**To do**
A - Decide whether each statement agrees with the forum comment on cloned infrastructure. Answer yes or no for each, quoting the words of the comment that decide it. (i) The commenter asks whether to seek Anton's and Rohit's views. (ii) The comment states how long cloned infra setup takes. (iii) The comment raises an option to install phantom infra separately from bridge setup.
B - Proceed with the forum comment on cloned infrastructure, continuing from its last sentence.
──────── Extract to read
This look terriffic, @Schille ! Thanks a lot !

Please allow me to add some questions

  1. Do we need to call out that multiple users can bridge multiple services?
  2. Nit: Terminology: does it make sense to change "and the removal of the phantom infrastructure..." to "and the removal of the cloned infrastructure"? (just to avoid an extra name)
  3. Are there any limitations which apply to infra cloning? Things a pod/service configuration must or must not have? E.g. node- or other-affinity? special session-handling/routing ? Should I try to get Anton's/Rohit's thoughts here? e.g. around special handling for WebSockets with their need for cross-user session handling ?
  4. Are there chances for any impact on validity of server certificates due to the traffic redirection?
  5. How long do we expect setup (or tear-down) of cloned infra to take? and for how much of this time do we expect the regular service to be non-responsive? - In case this could take a bit more time, do we need an option to preserve phantom infra even after removal of last bridge? Or even an option to explicitly install phantom infra independent of bridge setup?
────────────────
──────── Data section
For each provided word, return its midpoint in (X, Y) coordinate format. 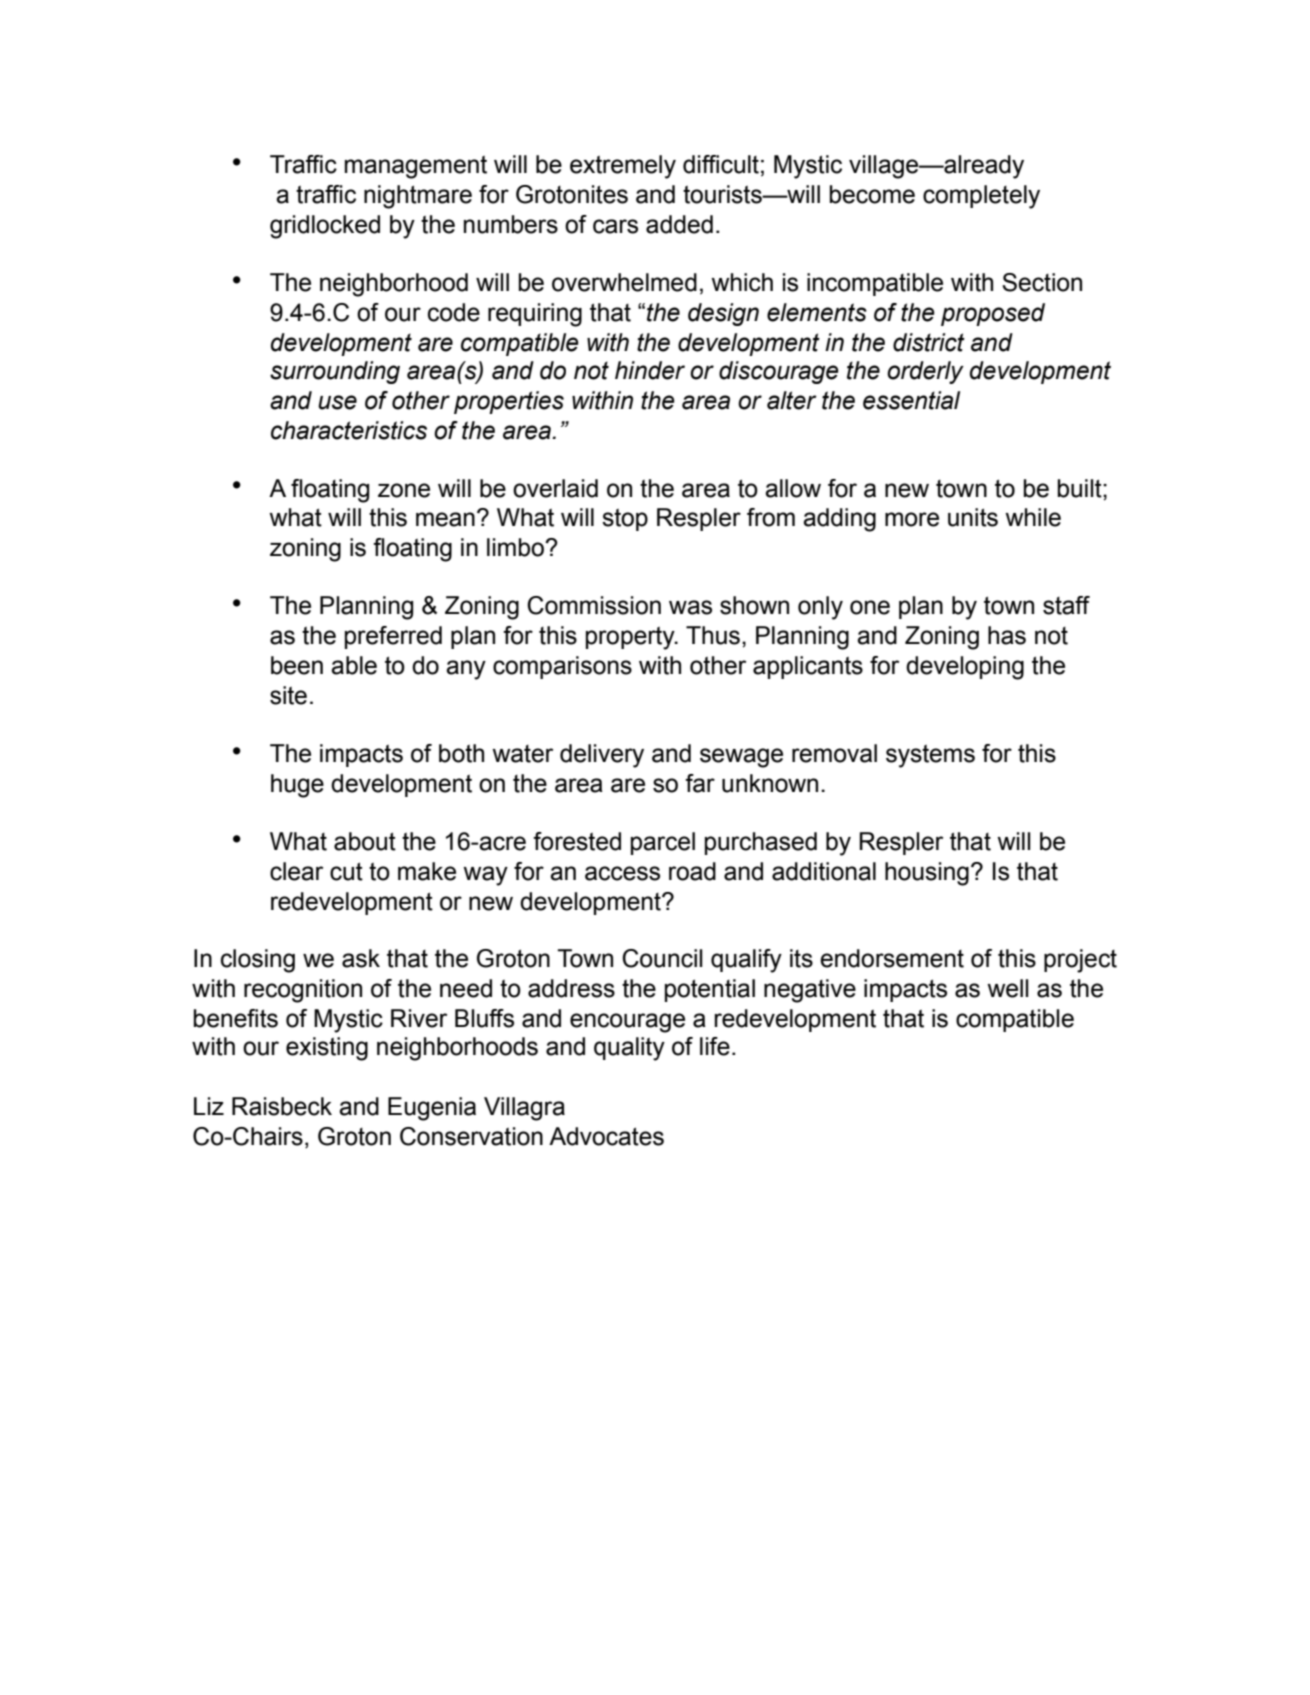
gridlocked (325, 227)
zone (404, 490)
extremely (623, 167)
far (700, 783)
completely (981, 197)
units (973, 517)
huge (297, 786)
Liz (209, 1106)
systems (930, 756)
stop (625, 520)
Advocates (606, 1136)
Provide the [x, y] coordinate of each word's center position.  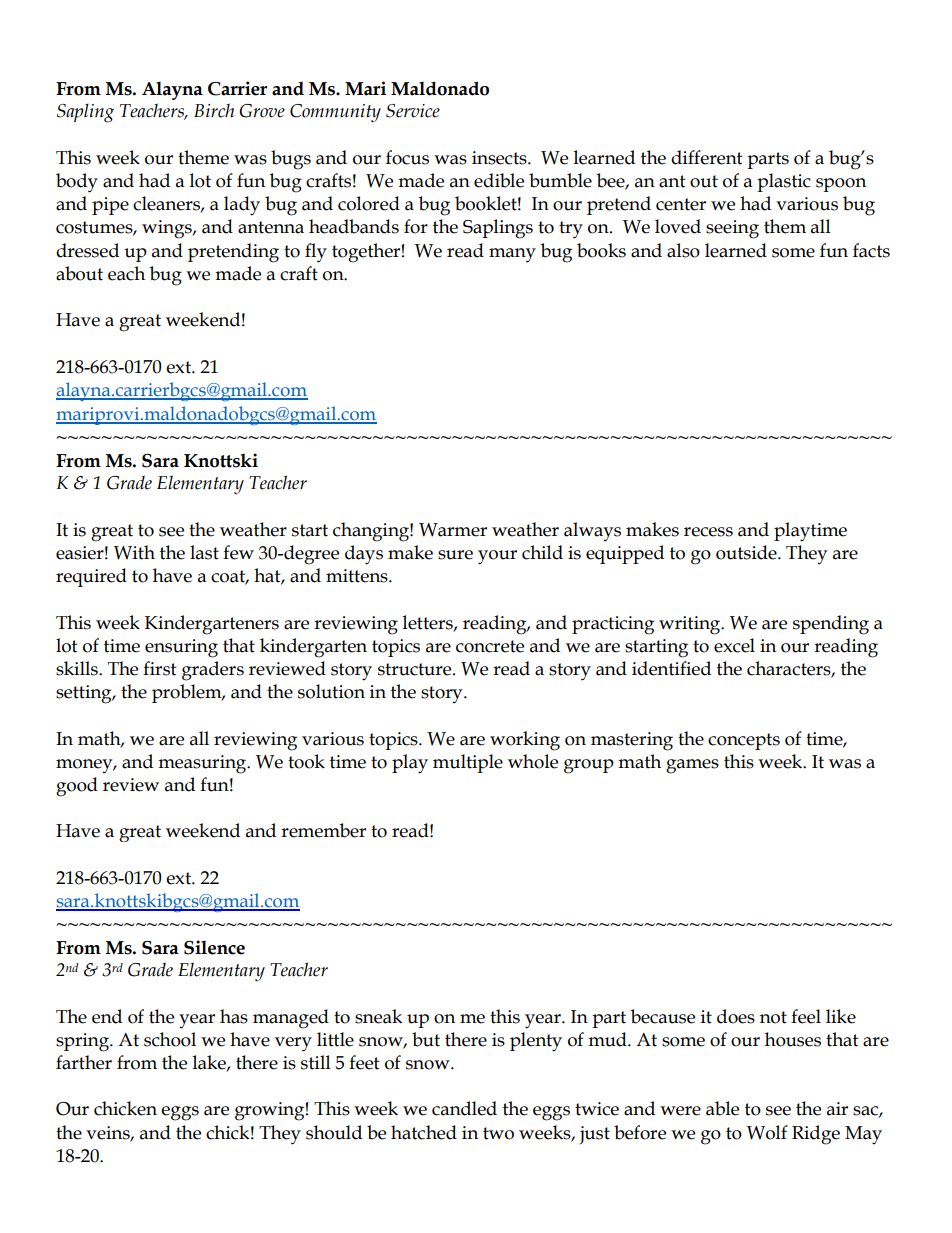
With [134, 552]
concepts [744, 741]
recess [708, 532]
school [170, 1039]
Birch [214, 110]
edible [499, 180]
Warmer [453, 530]
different [707, 157]
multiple [468, 763]
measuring [203, 764]
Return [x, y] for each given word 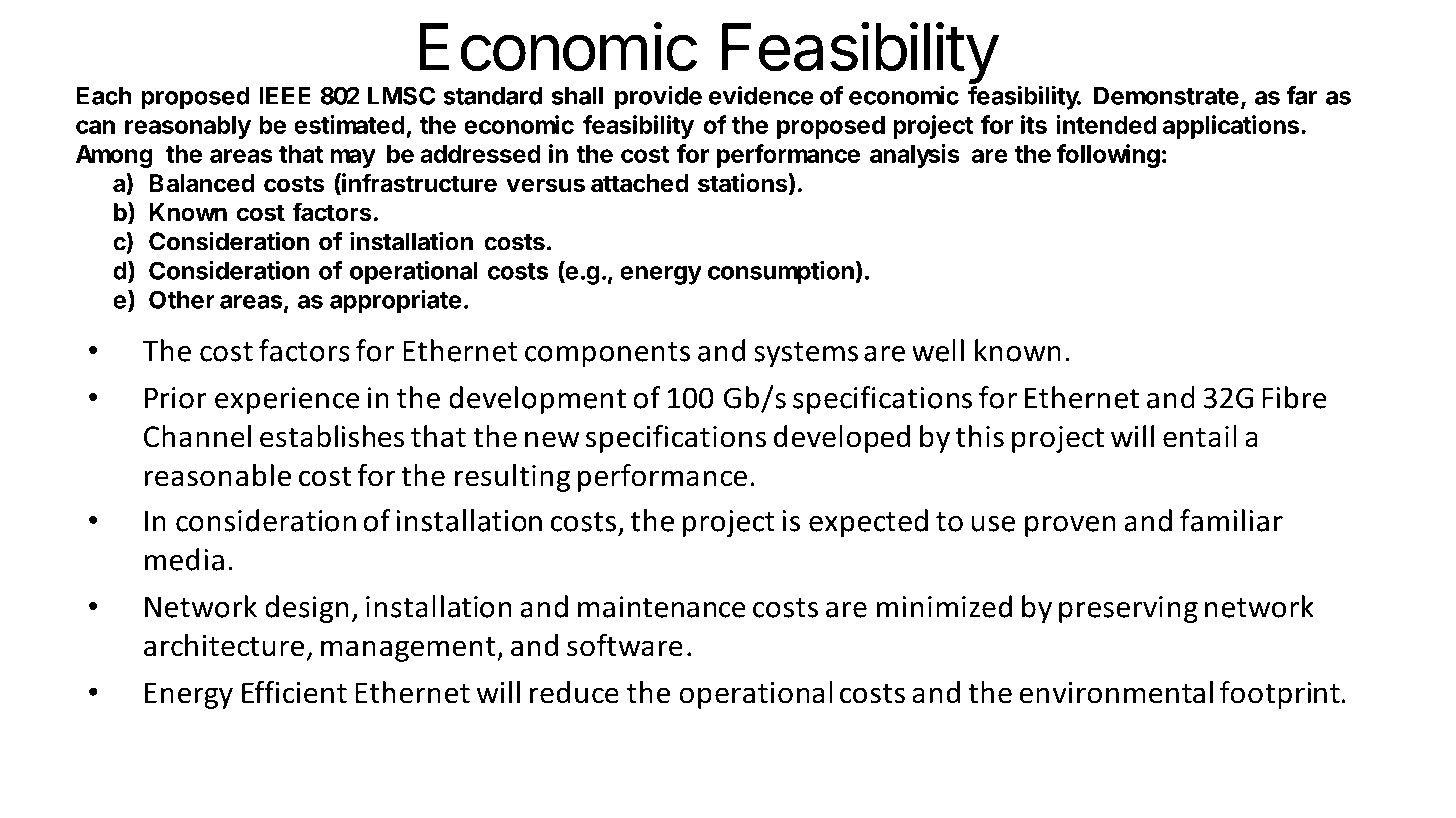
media [184, 559]
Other [182, 299]
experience [287, 400]
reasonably [188, 127]
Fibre [1294, 397]
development [537, 400]
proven [1070, 526]
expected [868, 523]
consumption [782, 273]
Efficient [294, 692]
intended [1106, 124]
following [1108, 156]
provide [658, 98]
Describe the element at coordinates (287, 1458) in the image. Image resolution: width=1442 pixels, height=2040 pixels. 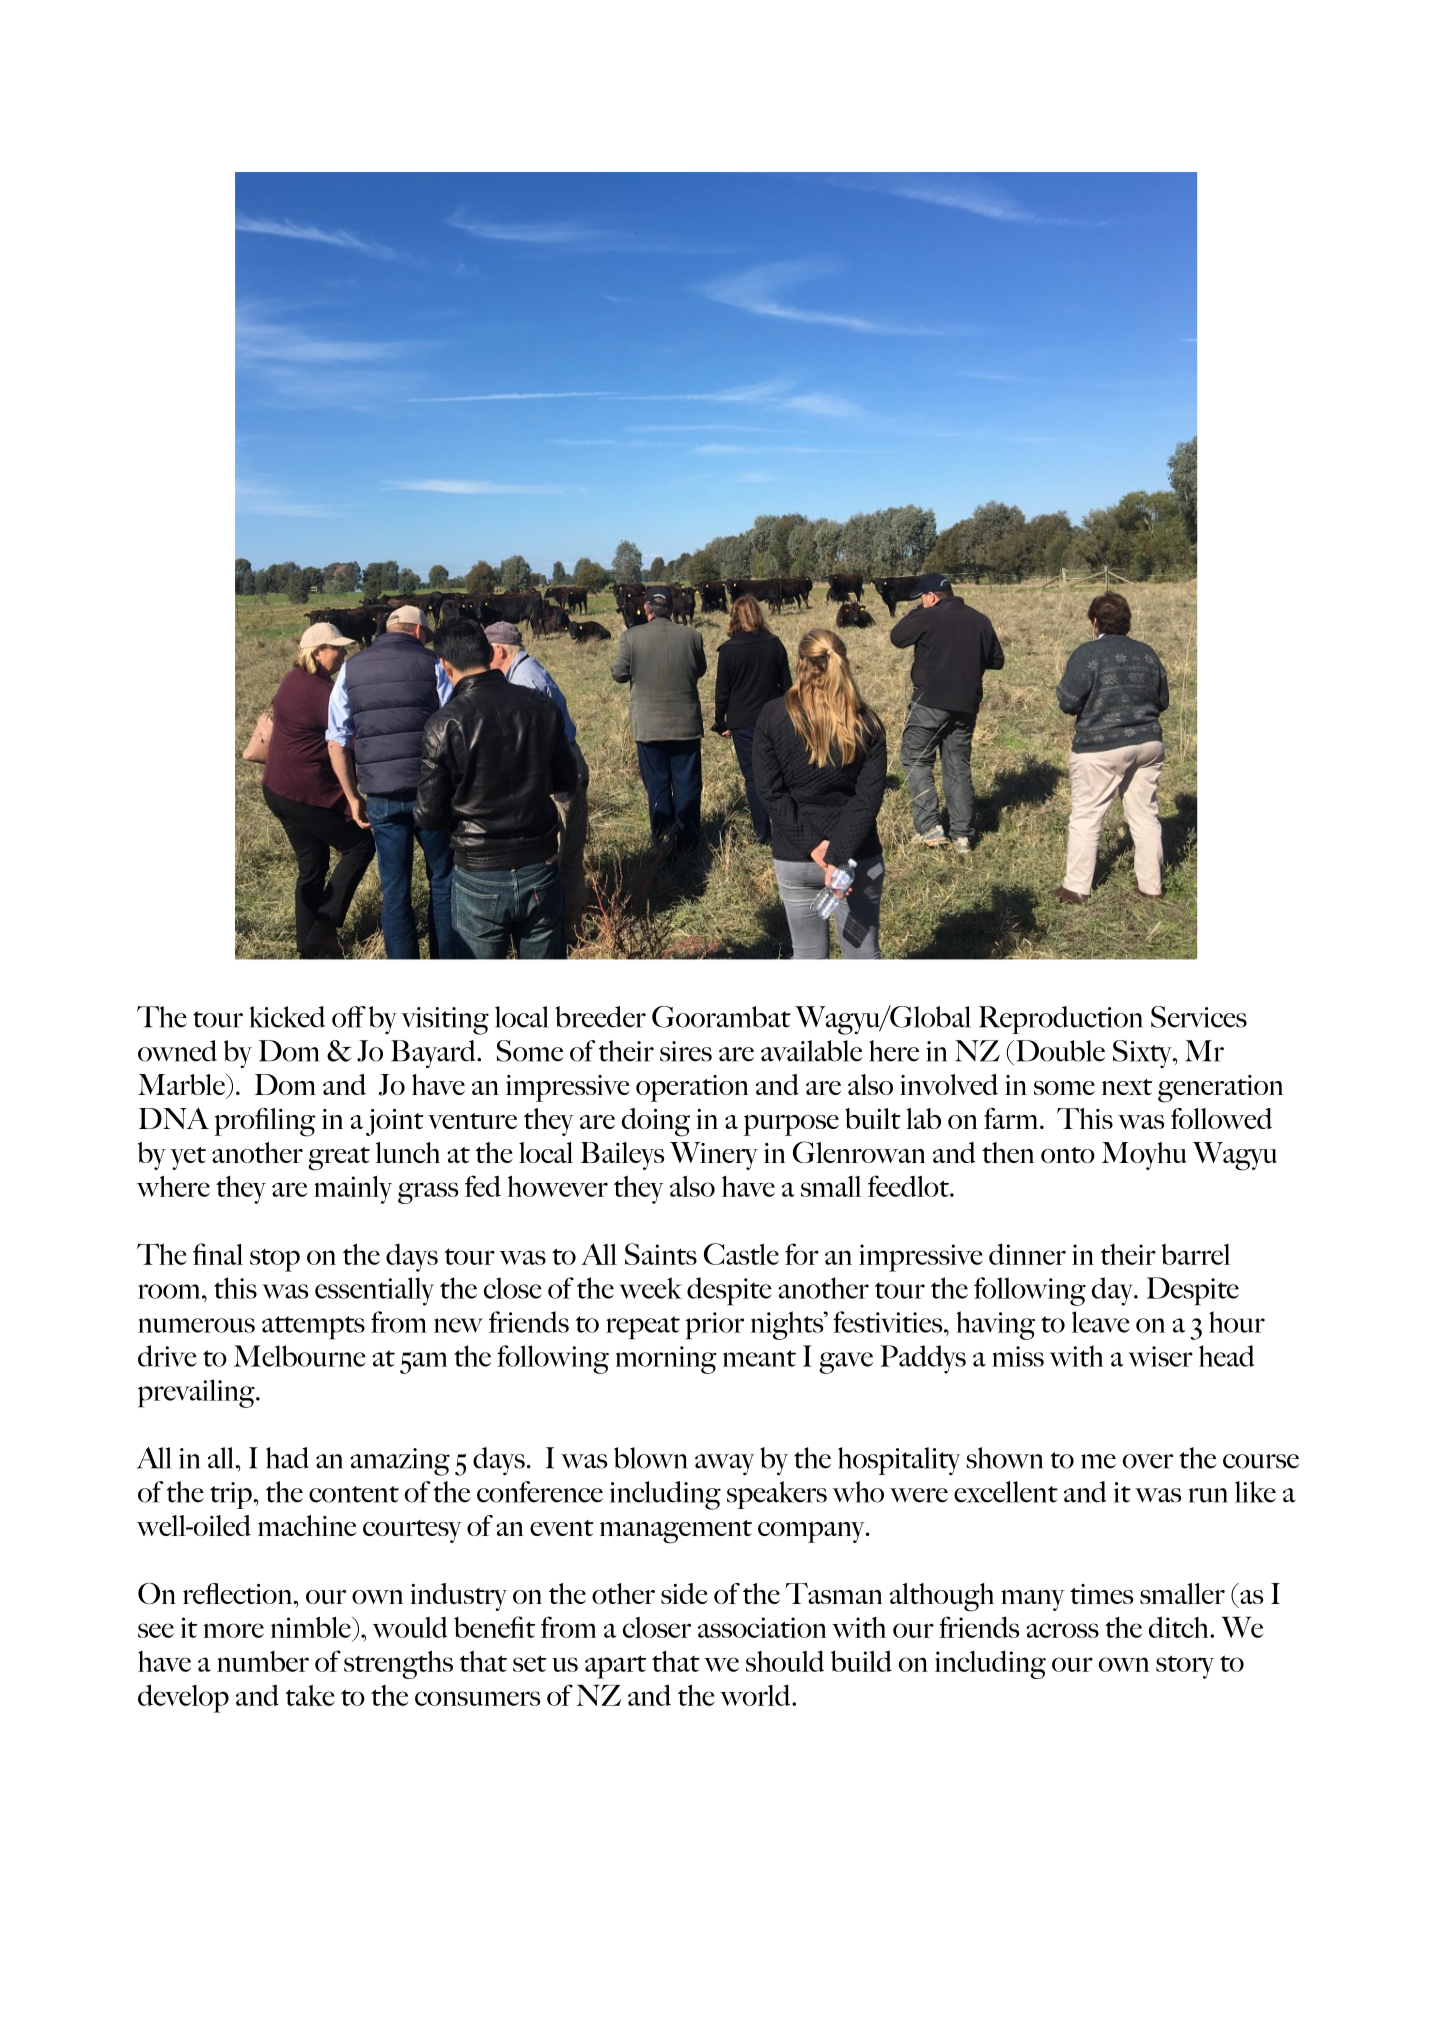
────────────────
**Replies**
A -
(i) Yes: "Should I try to get Anton's/Rohit's thoughts here?"
(ii) No: "How long do we expect setup (or tear-down) of cloned infra to take?"
(iii) Yes: "Or even an option to explicitly install phantom infra independent of bridge setup?"

B -
Again, great feature! Thank you, @Schille

Schille commented 2 weeks ago

@crkurz Thank you.

To your questions:

  1. You should already be able to bridge multiple services simultaneously. If that's unclear, we must add that bit to the docs.
  2. You are right. I changed it.
  3. I don't see more limitations than mentioned. Since we'll clone the pods with all attributes (except for the selector-relevant labels) I don't expect affinity issues. But the more people who join the party, the better it is: I would welcome it if you would take up Anton/Rohit's thoughts on this.
  4. Yes, that's not 100% clear as of now. We must find a solution to tell Carrier which certificates to use to introspect SSL traffic and decide on the route.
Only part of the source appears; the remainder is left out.